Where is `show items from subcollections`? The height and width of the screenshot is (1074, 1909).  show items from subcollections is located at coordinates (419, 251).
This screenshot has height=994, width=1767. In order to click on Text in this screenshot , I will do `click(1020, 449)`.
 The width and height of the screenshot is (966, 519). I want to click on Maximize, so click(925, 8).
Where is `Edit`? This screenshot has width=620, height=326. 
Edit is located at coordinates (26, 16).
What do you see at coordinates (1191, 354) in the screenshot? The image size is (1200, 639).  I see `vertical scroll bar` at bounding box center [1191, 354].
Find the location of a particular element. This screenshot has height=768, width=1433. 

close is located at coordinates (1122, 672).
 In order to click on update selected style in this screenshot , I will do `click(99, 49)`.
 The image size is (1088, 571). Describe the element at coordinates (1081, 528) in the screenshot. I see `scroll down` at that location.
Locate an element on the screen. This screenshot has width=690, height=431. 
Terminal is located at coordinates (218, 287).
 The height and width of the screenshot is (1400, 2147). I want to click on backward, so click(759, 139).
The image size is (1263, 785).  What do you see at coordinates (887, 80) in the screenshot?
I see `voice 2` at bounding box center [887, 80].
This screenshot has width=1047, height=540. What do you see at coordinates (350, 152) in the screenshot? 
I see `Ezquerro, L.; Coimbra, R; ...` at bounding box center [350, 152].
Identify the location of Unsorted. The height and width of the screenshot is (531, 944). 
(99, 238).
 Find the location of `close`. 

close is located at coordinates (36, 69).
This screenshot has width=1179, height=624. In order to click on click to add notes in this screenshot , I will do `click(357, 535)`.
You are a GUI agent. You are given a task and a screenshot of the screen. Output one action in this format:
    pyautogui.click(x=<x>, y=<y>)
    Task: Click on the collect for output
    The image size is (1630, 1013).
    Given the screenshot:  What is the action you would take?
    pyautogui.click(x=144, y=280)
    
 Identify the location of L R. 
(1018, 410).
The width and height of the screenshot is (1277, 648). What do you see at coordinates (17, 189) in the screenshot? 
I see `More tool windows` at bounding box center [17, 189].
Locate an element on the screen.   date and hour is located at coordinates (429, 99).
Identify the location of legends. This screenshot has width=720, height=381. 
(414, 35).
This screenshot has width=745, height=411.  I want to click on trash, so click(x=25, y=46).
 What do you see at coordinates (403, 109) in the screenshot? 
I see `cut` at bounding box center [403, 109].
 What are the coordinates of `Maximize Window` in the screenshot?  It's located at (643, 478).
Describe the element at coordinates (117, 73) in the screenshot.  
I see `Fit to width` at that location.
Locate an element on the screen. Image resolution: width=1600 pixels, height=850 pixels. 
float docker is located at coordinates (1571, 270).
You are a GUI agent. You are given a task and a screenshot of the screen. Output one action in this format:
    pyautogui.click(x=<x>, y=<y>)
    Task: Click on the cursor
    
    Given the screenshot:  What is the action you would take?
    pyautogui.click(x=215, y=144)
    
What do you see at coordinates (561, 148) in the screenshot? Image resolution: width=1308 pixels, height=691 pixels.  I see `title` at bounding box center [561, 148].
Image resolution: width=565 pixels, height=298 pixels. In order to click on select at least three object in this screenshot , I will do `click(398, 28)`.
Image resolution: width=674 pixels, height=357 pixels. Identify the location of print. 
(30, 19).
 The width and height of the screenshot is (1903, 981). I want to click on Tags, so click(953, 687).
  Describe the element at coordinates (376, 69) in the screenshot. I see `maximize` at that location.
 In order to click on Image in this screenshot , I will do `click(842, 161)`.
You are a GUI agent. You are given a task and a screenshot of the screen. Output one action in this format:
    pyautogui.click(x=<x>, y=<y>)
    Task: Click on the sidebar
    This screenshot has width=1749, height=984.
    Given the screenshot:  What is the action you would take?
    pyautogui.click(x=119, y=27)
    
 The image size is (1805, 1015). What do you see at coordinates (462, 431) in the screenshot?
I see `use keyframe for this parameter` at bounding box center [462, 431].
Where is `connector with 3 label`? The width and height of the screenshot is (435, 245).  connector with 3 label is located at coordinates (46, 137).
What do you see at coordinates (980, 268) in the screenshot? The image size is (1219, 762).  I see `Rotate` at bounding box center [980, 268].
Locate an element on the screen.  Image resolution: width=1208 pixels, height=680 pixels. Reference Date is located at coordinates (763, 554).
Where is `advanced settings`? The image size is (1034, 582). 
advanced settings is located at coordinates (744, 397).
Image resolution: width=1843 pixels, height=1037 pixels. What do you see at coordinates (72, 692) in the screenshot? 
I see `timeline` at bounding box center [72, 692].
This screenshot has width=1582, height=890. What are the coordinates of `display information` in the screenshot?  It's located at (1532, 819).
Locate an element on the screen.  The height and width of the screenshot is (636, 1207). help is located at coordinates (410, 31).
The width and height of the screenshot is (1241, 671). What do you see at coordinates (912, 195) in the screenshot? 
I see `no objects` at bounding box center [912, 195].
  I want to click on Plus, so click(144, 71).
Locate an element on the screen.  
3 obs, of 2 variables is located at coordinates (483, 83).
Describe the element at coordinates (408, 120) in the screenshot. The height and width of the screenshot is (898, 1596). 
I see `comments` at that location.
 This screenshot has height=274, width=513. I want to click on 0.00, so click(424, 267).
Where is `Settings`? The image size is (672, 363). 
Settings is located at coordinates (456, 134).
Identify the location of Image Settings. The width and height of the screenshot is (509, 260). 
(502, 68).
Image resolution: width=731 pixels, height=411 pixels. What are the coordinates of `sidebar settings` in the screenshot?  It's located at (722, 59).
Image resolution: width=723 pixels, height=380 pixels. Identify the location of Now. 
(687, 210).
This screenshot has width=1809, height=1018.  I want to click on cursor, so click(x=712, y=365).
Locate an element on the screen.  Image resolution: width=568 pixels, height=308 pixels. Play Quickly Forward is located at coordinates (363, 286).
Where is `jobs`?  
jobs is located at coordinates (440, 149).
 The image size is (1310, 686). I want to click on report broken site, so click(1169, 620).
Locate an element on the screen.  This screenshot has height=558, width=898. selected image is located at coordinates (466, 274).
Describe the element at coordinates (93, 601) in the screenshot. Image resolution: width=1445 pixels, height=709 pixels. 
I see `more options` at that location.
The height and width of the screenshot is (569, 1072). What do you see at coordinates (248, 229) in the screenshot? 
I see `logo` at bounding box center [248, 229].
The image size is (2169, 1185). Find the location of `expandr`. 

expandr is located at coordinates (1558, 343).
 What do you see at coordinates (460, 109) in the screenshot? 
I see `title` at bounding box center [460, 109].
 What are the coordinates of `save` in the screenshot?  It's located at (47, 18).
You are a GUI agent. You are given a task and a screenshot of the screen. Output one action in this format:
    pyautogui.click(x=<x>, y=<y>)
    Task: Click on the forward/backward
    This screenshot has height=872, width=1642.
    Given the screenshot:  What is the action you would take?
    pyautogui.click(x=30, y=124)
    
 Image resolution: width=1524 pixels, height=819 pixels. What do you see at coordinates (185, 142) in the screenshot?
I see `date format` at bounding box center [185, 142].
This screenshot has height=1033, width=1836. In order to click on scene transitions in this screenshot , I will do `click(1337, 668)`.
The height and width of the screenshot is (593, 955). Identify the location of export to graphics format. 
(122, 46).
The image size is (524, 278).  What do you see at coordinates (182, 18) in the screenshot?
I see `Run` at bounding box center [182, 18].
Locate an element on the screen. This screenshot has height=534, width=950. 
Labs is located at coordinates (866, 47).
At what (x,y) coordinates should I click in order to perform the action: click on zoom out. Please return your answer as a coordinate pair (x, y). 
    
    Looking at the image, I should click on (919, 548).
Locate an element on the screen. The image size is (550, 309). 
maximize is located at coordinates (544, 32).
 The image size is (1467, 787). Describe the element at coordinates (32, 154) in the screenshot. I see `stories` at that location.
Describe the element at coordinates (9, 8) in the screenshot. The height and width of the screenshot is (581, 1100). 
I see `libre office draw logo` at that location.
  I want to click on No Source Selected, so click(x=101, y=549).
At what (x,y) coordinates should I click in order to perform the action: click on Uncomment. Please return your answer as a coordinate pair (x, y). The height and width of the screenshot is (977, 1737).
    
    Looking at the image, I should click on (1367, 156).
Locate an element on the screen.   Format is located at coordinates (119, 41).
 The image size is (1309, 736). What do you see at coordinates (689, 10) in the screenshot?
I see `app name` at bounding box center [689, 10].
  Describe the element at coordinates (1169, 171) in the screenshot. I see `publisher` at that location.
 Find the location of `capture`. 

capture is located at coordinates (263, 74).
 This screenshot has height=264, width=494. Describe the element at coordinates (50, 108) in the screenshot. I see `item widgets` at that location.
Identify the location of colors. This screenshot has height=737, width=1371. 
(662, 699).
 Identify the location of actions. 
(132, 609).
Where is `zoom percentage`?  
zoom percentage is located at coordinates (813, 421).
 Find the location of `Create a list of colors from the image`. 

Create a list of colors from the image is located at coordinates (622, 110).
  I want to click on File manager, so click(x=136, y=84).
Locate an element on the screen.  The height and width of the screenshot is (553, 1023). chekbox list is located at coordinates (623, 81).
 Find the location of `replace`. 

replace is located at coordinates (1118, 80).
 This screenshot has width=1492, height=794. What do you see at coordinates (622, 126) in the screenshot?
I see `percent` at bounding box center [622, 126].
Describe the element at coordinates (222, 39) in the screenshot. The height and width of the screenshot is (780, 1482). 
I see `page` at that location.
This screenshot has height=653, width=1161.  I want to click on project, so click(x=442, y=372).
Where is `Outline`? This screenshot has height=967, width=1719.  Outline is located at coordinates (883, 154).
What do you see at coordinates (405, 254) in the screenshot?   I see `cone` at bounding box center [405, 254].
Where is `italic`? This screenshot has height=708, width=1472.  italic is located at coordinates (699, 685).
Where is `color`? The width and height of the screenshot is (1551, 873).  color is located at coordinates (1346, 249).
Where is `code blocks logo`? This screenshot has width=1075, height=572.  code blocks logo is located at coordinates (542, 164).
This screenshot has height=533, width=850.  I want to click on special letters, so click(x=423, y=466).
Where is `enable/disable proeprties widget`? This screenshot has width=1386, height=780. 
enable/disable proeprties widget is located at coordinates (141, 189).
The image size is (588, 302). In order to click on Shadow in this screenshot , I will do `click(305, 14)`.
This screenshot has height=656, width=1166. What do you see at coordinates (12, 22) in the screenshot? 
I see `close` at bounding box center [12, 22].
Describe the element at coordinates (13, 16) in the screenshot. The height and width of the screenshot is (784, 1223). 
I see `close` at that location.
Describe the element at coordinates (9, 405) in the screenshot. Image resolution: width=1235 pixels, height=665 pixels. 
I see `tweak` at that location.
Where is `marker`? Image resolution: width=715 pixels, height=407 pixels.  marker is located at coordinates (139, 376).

Task objective: List every line in the records above that contains the word "order".

Complete output:
This screenshot has height=994, width=1767. In order to click on Text in this screenshot , I will do `click(1020, 449)`.
 In order to click on update selected style in this screenshot , I will do `click(99, 49)`.
This screenshot has width=1179, height=624. In order to click on click to add notes in this screenshot , I will do `click(357, 535)`.
Image resolution: width=565 pixels, height=298 pixels. In order to click on select at least three object in this screenshot , I will do `click(398, 28)`.
 In order to click on Image in this screenshot , I will do `click(842, 161)`.
This screenshot has height=1033, width=1836. In order to click on scene transitions in this screenshot , I will do `click(1337, 668)`.
At what (x,y) coordinates should I click in order to perform the action: click on zoom out. Please return your answer as a coordinate pair (x, y). 
At what (x,y) coordinates should I click in order to perform the action: click on Uncomment. Please return your answer as a coordinate pair (x, y). The height and width of the screenshot is (977, 1737).
The image size is (588, 302). In order to click on Shadow in this screenshot , I will do `click(305, 14)`.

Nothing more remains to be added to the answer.